_ACTIVITY_.
Retype the entries in full, exactly.

_PROVIDED RECORDS_.

-- -- --

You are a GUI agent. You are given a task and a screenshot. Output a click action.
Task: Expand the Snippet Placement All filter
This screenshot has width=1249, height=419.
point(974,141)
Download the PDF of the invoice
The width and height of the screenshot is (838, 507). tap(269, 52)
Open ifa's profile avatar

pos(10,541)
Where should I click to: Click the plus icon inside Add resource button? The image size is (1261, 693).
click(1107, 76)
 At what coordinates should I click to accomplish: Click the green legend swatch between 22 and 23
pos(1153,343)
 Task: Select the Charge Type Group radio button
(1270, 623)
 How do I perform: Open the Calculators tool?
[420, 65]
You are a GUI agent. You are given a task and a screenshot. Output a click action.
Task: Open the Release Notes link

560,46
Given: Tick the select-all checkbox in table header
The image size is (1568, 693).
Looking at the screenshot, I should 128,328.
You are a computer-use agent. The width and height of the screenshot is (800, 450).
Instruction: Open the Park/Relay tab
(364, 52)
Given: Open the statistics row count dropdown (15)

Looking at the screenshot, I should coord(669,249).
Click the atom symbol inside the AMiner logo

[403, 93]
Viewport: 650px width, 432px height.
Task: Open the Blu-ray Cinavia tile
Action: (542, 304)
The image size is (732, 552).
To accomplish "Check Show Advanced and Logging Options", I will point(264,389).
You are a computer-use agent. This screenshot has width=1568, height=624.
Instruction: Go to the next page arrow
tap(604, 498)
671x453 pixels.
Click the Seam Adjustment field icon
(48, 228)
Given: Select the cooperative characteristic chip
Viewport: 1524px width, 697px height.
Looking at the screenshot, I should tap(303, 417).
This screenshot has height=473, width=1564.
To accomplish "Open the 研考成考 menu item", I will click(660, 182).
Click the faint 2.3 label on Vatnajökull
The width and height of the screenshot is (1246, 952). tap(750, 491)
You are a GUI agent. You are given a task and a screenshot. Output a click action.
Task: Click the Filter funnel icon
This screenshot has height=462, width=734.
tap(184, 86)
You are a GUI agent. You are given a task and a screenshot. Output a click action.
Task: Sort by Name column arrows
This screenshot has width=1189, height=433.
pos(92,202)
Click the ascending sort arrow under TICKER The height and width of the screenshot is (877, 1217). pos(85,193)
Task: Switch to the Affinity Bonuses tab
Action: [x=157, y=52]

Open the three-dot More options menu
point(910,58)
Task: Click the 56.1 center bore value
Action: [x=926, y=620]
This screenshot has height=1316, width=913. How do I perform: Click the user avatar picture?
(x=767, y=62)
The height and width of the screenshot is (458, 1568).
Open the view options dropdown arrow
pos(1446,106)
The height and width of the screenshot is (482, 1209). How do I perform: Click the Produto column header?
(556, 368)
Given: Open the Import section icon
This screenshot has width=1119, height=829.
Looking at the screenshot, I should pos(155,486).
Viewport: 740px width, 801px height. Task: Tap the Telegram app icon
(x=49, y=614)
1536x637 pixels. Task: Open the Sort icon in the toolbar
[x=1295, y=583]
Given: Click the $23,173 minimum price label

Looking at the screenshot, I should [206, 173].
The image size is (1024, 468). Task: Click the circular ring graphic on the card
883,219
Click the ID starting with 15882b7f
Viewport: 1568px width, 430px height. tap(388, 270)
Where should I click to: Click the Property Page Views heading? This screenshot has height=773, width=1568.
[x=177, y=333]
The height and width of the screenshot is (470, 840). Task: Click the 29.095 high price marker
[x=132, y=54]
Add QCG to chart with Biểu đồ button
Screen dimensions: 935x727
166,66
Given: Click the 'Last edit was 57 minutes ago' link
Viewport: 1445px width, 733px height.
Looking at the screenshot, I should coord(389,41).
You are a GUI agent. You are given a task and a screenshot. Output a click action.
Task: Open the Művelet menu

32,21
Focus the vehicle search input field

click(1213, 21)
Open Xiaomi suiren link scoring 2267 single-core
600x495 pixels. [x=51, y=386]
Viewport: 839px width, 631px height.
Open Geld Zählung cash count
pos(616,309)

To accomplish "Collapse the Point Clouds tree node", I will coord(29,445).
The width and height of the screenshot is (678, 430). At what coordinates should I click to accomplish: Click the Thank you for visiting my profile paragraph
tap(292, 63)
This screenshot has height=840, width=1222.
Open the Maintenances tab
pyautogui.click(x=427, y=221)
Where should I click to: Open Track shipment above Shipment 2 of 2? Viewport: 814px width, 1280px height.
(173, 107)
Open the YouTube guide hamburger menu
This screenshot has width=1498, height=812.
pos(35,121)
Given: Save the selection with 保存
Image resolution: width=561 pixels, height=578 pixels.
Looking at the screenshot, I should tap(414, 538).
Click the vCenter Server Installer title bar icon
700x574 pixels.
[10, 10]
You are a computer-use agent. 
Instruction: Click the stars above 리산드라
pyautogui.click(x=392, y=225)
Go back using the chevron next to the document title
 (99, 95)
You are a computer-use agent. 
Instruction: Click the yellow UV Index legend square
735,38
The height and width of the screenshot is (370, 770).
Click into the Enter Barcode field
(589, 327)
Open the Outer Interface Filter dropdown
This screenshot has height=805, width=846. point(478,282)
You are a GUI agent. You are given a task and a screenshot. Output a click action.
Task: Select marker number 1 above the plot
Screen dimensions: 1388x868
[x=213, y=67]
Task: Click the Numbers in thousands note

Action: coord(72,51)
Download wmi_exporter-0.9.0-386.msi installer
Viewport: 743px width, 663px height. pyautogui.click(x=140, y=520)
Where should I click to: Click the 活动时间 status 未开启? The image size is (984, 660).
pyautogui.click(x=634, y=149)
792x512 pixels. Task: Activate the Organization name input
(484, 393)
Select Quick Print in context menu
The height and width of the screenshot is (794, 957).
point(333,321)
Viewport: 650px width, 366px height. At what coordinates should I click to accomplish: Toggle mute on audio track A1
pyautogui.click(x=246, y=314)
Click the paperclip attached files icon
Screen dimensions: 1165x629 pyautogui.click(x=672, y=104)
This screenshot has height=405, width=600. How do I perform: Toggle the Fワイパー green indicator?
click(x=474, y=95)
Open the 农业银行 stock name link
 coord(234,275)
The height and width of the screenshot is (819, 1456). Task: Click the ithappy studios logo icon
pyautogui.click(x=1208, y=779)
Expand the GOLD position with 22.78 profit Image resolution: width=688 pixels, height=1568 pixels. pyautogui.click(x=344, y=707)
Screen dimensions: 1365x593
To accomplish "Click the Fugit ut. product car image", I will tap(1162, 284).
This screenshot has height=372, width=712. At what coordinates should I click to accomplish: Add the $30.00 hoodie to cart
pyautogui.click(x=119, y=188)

-- -- --

_WRITTEN ANSWER_.
You are a GUI agent. You are given a task and a screenshot. Output a click action.
Task: Expand the Snippet Placement All filter
This screenshot has width=1249, height=419.
point(974,141)
Download the PDF of the invoice
The width and height of the screenshot is (838, 507). tap(269, 52)
Open ifa's profile avatar

pos(10,541)
Where should I click to: Click the plus icon inside Add resource button? The image size is (1261, 693).
click(1107, 76)
 At what coordinates should I click to accomplish: Click the green legend swatch between 22 and 23
pos(1153,343)
 Task: Select the Charge Type Group radio button
(1270, 623)
 How do I perform: Open the Calculators tool?
[420, 65]
You are a GUI agent. You are given a task and a screenshot. Output a click action.
Task: Open the Release Notes link

560,46
Given: Tick the select-all checkbox in table header
The image size is (1568, 693).
Looking at the screenshot, I should 128,328.
You are a computer-use agent. The width and height of the screenshot is (800, 450).
Instruction: Open the Park/Relay tab
(364, 52)
Given: Open the statistics row count dropdown (15)

Looking at the screenshot, I should coord(669,249).
Click the atom symbol inside the AMiner logo

[403, 93]
Viewport: 650px width, 432px height.
Task: Open the Blu-ray Cinavia tile
Action: (542, 304)
The image size is (732, 552).
To accomplish "Check Show Advanced and Logging Options", I will point(264,389).
You are a computer-use agent. This screenshot has width=1568, height=624.
Instruction: Go to the next page arrow
tap(604, 498)
671x453 pixels.
Click the Seam Adjustment field icon
(48, 228)
Given: Select the cooperative characteristic chip
Viewport: 1524px width, 697px height.
Looking at the screenshot, I should tap(303, 417).
This screenshot has height=473, width=1564.
To accomplish "Open the 研考成考 menu item", I will click(660, 182).
Click the faint 2.3 label on Vatnajökull
The width and height of the screenshot is (1246, 952). tap(750, 491)
You are a GUI agent. You are given a task and a screenshot. Output a click action.
Task: Click the Filter funnel icon
This screenshot has height=462, width=734.
tap(184, 86)
You are a GUI agent. You are given a task and a screenshot. Output a click action.
Task: Sort by Name column arrows
This screenshot has width=1189, height=433.
pos(92,202)
Click the ascending sort arrow under TICKER The height and width of the screenshot is (877, 1217). pos(85,193)
Task: Switch to the Affinity Bonuses tab
Action: [x=157, y=52]

Open the three-dot More options menu
point(910,58)
Task: Click the 56.1 center bore value
Action: [x=926, y=620]
This screenshot has height=1316, width=913. How do I perform: Click the user avatar picture?
(x=767, y=62)
The height and width of the screenshot is (458, 1568).
Open the view options dropdown arrow
pos(1446,106)
The height and width of the screenshot is (482, 1209). How do I perform: Click the Produto column header?
(556, 368)
Given: Open the Import section icon
This screenshot has width=1119, height=829.
Looking at the screenshot, I should pos(155,486).
Viewport: 740px width, 801px height. Task: Tap the Telegram app icon
(x=49, y=614)
1536x637 pixels. Task: Open the Sort icon in the toolbar
[x=1295, y=583]
Given: Click the $23,173 minimum price label

Looking at the screenshot, I should [206, 173].
The image size is (1024, 468). Task: Click the circular ring graphic on the card
883,219
Click the ID starting with 15882b7f
Viewport: 1568px width, 430px height. tap(388, 270)
Where should I click to: Click the Property Page Views heading? This screenshot has height=773, width=1568.
[x=177, y=333]
The height and width of the screenshot is (470, 840). Task: Click the 29.095 high price marker
[x=132, y=54]
Add QCG to chart with Biểu đồ button
Screen dimensions: 935x727
166,66
Given: Click the 'Last edit was 57 minutes ago' link
Viewport: 1445px width, 733px height.
Looking at the screenshot, I should coord(389,41).
You are a GUI agent. You are given a task and a screenshot. Output a click action.
Task: Open the Művelet menu

32,21
Focus the vehicle search input field

click(1213, 21)
Open Xiaomi suiren link scoring 2267 single-core
600x495 pixels. [x=51, y=386]
Viewport: 839px width, 631px height.
Open Geld Zählung cash count
pos(616,309)

To accomplish "Collapse the Point Clouds tree node", I will coord(29,445).
The width and height of the screenshot is (678, 430). At what coordinates should I click to accomplish: Click the Thank you for visiting my profile paragraph
tap(292, 63)
This screenshot has height=840, width=1222.
Open the Maintenances tab
pyautogui.click(x=427, y=221)
Where should I click to: Open Track shipment above Shipment 2 of 2? Viewport: 814px width, 1280px height.
(173, 107)
Open the YouTube guide hamburger menu
This screenshot has width=1498, height=812.
pos(35,121)
Given: Save the selection with 保存
Image resolution: width=561 pixels, height=578 pixels.
Looking at the screenshot, I should tap(414, 538).
Click the vCenter Server Installer title bar icon
700x574 pixels.
[10, 10]
You are a computer-use agent. 
Instruction: Click the stars above 리산드라
pyautogui.click(x=392, y=225)
Go back using the chevron next to the document title
 (99, 95)
You are a computer-use agent. 
Instruction: Click the yellow UV Index legend square
735,38
The height and width of the screenshot is (370, 770).
Click into the Enter Barcode field
(589, 327)
Open the Outer Interface Filter dropdown
This screenshot has height=805, width=846. point(478,282)
You are a GUI agent. You are given a task and a screenshot. Output a click action.
Task: Select marker number 1 above the plot
Screen dimensions: 1388x868
[x=213, y=67]
Task: Click the Numbers in thousands note

Action: coord(72,51)
Download wmi_exporter-0.9.0-386.msi installer
Viewport: 743px width, 663px height. pyautogui.click(x=140, y=520)
Where should I click to: Click the 活动时间 status 未开启? The image size is (984, 660).
pyautogui.click(x=634, y=149)
792x512 pixels. Task: Activate the Organization name input
(484, 393)
Select Quick Print in context menu
The height and width of the screenshot is (794, 957).
point(333,321)
Viewport: 650px width, 366px height. At what coordinates should I click to accomplish: Toggle mute on audio track A1
pyautogui.click(x=246, y=314)
Click the paperclip attached files icon
Screen dimensions: 1165x629 pyautogui.click(x=672, y=104)
This screenshot has height=405, width=600. How do I perform: Toggle the Fワイパー green indicator?
click(x=474, y=95)
Open the 农业银行 stock name link
 coord(234,275)
The height and width of the screenshot is (819, 1456). Task: Click the ithappy studios logo icon
pyautogui.click(x=1208, y=779)
Expand the GOLD position with 22.78 profit Image resolution: width=688 pixels, height=1568 pixels. pyautogui.click(x=344, y=707)
Screen dimensions: 1365x593
To accomplish "Click the Fugit ut. product car image", I will tap(1162, 284).
This screenshot has height=372, width=712. At what coordinates should I click to accomplish: Add the $30.00 hoodie to cart
pyautogui.click(x=119, y=188)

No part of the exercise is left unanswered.